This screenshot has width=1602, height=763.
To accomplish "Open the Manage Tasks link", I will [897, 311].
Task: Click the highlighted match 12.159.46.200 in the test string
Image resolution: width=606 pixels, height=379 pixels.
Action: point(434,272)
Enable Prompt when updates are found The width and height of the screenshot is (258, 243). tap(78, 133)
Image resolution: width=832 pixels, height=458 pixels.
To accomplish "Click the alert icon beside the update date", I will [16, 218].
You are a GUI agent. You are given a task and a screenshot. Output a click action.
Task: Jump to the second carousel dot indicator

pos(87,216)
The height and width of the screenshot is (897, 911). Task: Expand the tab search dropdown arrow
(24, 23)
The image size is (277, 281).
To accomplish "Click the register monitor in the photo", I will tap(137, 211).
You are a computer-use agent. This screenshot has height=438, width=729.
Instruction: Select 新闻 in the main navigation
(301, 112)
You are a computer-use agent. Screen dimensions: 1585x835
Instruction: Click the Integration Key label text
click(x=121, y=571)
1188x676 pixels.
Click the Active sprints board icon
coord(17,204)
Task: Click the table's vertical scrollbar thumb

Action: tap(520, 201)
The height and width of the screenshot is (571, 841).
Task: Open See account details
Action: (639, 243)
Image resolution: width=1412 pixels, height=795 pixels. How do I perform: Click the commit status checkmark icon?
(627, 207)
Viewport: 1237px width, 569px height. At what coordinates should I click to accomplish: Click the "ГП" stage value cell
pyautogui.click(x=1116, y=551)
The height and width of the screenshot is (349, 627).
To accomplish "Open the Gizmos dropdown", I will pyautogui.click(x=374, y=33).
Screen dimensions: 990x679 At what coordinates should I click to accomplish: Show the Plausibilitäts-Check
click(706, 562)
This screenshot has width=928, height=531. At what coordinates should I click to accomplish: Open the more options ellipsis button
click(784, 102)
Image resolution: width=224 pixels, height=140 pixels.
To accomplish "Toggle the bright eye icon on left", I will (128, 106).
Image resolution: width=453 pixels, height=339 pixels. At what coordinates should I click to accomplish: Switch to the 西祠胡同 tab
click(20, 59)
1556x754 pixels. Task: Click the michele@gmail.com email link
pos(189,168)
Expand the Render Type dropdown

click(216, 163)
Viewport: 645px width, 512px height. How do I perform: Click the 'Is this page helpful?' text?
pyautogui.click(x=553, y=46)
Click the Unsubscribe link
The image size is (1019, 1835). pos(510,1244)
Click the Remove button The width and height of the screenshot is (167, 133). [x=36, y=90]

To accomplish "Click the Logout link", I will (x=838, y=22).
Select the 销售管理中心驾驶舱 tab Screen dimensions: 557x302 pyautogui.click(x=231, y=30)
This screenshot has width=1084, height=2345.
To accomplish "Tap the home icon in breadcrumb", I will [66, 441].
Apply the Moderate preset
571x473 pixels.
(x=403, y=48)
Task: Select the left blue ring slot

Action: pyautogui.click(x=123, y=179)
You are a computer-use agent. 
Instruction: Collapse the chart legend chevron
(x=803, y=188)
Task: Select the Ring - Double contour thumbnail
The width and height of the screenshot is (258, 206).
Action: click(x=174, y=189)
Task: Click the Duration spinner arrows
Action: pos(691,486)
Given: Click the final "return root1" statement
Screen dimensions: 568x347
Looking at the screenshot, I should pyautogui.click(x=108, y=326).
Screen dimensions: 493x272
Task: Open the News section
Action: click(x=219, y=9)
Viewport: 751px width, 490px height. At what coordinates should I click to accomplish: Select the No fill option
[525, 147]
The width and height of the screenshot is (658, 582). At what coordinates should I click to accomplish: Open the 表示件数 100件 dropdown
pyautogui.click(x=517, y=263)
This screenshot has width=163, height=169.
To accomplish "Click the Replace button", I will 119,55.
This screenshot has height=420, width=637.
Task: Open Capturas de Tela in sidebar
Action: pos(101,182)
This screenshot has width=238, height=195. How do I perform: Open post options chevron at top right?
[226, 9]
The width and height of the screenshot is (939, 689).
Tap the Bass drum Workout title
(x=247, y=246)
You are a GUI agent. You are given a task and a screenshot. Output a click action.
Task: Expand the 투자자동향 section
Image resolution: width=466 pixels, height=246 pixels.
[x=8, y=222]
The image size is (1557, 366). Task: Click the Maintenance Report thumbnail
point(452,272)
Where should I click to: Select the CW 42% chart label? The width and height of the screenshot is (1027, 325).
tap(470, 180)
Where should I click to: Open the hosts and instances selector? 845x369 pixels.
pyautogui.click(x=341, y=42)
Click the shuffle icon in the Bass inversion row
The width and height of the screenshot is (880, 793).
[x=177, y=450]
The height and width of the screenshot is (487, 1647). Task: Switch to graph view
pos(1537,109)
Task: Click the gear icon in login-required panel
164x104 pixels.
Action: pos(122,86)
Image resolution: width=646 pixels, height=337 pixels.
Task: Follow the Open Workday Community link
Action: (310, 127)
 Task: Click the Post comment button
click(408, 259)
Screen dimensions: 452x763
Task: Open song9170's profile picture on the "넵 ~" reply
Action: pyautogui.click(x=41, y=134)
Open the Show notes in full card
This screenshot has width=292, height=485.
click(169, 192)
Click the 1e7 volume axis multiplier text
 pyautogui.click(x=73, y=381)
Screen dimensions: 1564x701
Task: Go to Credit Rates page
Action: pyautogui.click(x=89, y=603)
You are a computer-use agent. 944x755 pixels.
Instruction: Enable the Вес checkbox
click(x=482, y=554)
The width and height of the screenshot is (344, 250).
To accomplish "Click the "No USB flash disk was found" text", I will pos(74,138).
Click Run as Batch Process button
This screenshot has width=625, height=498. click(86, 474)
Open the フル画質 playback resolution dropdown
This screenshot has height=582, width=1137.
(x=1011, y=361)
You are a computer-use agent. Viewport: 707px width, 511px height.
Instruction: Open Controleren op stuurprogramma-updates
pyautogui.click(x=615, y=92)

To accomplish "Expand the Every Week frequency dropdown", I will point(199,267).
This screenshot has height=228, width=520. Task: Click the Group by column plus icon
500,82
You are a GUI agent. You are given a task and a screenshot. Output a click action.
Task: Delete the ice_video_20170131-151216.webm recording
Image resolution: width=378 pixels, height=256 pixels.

---+---

Do this.
Switch "computer-use agent" to "screen assistant" throughout all the entries above and write the lines out again, leaving everything else unchanged.

Exercise output.
This screenshot has width=1602, height=763.
To accomplish "Open the Manage Tasks link", I will [897, 311].
Task: Click the highlighted match 12.159.46.200 in the test string
Image resolution: width=606 pixels, height=379 pixels.
Action: point(434,272)
Enable Prompt when updates are found The width and height of the screenshot is (258, 243). tap(78, 133)
Image resolution: width=832 pixels, height=458 pixels.
To accomplish "Click the alert icon beside the update date", I will [16, 218].
You are a GUI agent. You are given a task and a screenshot. Output a click action.
Task: Jump to the second carousel dot indicator

pos(87,216)
The height and width of the screenshot is (897, 911). Task: Expand the tab search dropdown arrow
(24, 23)
The image size is (277, 281).
To accomplish "Click the register monitor in the photo", I will tap(137, 211).
You are a screen assistant. This screenshot has height=438, width=729.
Instruction: Select 新闻 in the main navigation
(301, 112)
You are a screen assistant. Screen dimensions: 1585x835
Instruction: Click the Integration Key label text
click(x=121, y=571)
1188x676 pixels.
Click the Active sprints board icon
coord(17,204)
Task: Click the table's vertical scrollbar thumb

Action: tap(520, 201)
The height and width of the screenshot is (571, 841).
Task: Open See account details
Action: (639, 243)
Image resolution: width=1412 pixels, height=795 pixels. How do I perform: Click the commit status checkmark icon?
(627, 207)
Viewport: 1237px width, 569px height. At what coordinates should I click to accomplish: Click the "ГП" stage value cell
pyautogui.click(x=1116, y=551)
The height and width of the screenshot is (349, 627).
To accomplish "Open the Gizmos dropdown", I will pyautogui.click(x=374, y=33).
Screen dimensions: 990x679 At what coordinates should I click to accomplish: Show the Plausibilitäts-Check
click(706, 562)
This screenshot has width=928, height=531. At what coordinates should I click to accomplish: Open the more options ellipsis button
click(784, 102)
Image resolution: width=224 pixels, height=140 pixels.
To accomplish "Toggle the bright eye icon on left", I will (128, 106).
Image resolution: width=453 pixels, height=339 pixels. At what coordinates should I click to accomplish: Switch to the 西祠胡同 tab
click(20, 59)
1556x754 pixels. Task: Click the michele@gmail.com email link
pos(189,168)
Expand the Render Type dropdown

click(216, 163)
Viewport: 645px width, 512px height. How do I perform: Click the 'Is this page helpful?' text?
pyautogui.click(x=553, y=46)
Click the Unsubscribe link
The image size is (1019, 1835). pos(510,1244)
Click the Remove button The width and height of the screenshot is (167, 133). [x=36, y=90]

To accomplish "Click the Logout link", I will (x=838, y=22).
Select the 销售管理中心驾驶舱 tab Screen dimensions: 557x302 pyautogui.click(x=231, y=30)
This screenshot has width=1084, height=2345.
To accomplish "Tap the home icon in breadcrumb", I will [66, 441].
Apply the Moderate preset
571x473 pixels.
(x=403, y=48)
Task: Select the left blue ring slot

Action: pyautogui.click(x=123, y=179)
You are a screen assistant. 
Instruction: Collapse the chart legend chevron
(x=803, y=188)
Task: Select the Ring - Double contour thumbnail
The width and height of the screenshot is (258, 206).
Action: click(x=174, y=189)
Task: Click the Duration spinner arrows
Action: pos(691,486)
Given: Click the final "return root1" statement
Screen dimensions: 568x347
Looking at the screenshot, I should pyautogui.click(x=108, y=326).
Screen dimensions: 493x272
Task: Open the News section
Action: click(x=219, y=9)
Viewport: 751px width, 490px height. At what coordinates should I click to accomplish: Select the No fill option
[525, 147]
The width and height of the screenshot is (658, 582). At what coordinates should I click to accomplish: Open the 表示件数 100件 dropdown
pyautogui.click(x=517, y=263)
This screenshot has width=163, height=169.
To accomplish "Click the Replace button", I will 119,55.
This screenshot has height=420, width=637.
Task: Open Capturas de Tela in sidebar
Action: pos(101,182)
This screenshot has width=238, height=195. How do I perform: Open post options chevron at top right?
[226, 9]
The width and height of the screenshot is (939, 689).
Tap the Bass drum Workout title
(x=247, y=246)
You are a GUI agent. You are given a task and a screenshot. Output a click action.
Task: Expand the 투자자동향 section
Image resolution: width=466 pixels, height=246 pixels.
[x=8, y=222]
The image size is (1557, 366). Task: Click the Maintenance Report thumbnail
point(452,272)
Where should I click to: Select the CW 42% chart label? The width and height of the screenshot is (1027, 325).
tap(470, 180)
Where should I click to: Open the hosts and instances selector? 845x369 pixels.
pyautogui.click(x=341, y=42)
Click the shuffle icon in the Bass inversion row
The width and height of the screenshot is (880, 793).
[x=177, y=450]
The height and width of the screenshot is (487, 1647). Task: Switch to graph view
pos(1537,109)
Task: Click the gear icon in login-required panel
164x104 pixels.
Action: pos(122,86)
Image resolution: width=646 pixels, height=337 pixels.
Task: Follow the Open Workday Community link
Action: (310, 127)
 Task: Click the Post comment button
click(408, 259)
Screen dimensions: 452x763
Task: Open song9170's profile picture on the "넵 ~" reply
Action: pyautogui.click(x=41, y=134)
Open the Show notes in full card
This screenshot has width=292, height=485.
click(169, 192)
Click the 1e7 volume axis multiplier text
 pyautogui.click(x=73, y=381)
Screen dimensions: 1564x701
Task: Go to Credit Rates page
Action: pyautogui.click(x=89, y=603)
You are a screen assistant. 944x755 pixels.
Instruction: Enable the Вес checkbox
click(x=482, y=554)
The width and height of the screenshot is (344, 250).
To accomplish "Click the "No USB flash disk was found" text", I will pos(74,138).
Click Run as Batch Process button
This screenshot has width=625, height=498. click(86, 474)
Open the フル画質 playback resolution dropdown
This screenshot has height=582, width=1137.
(x=1011, y=361)
You are a screen assistant. Viewport: 707px width, 511px height.
Instruction: Open Controleren op stuurprogramma-updates
pyautogui.click(x=615, y=92)

To accomplish "Expand the Every Week frequency dropdown", I will point(199,267).
This screenshot has height=228, width=520. Task: Click the Group by column plus icon
500,82
You are a GUI agent. You are given a task and a screenshot. Output a click action.
Task: Delete the ice_video_20170131-151216.webm recording
Image resolution: width=378 pixels, height=256 pixels.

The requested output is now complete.